**INFORMATION SUPPLIED:**
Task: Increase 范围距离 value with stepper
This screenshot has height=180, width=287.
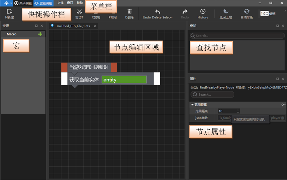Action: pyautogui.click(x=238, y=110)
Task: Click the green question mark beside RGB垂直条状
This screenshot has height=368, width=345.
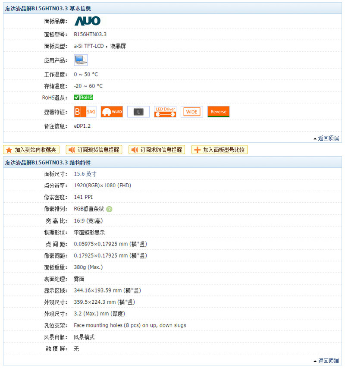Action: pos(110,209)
* * *
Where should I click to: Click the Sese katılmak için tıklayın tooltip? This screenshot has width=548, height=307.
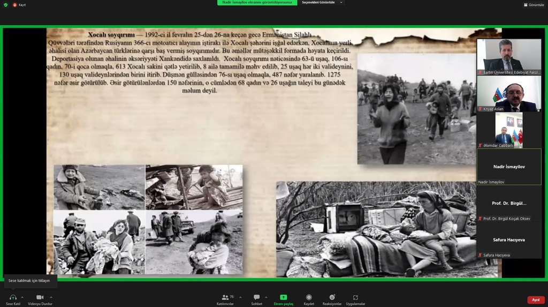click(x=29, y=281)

**PROBLEM DESCRIPTION:**
Would you return all lines from the preceding listing that contain the word "Task"?

**REPLY:**
Task: Increase 范围距离 value with stepper
Task: Click the green question mark beside RGB垂直条状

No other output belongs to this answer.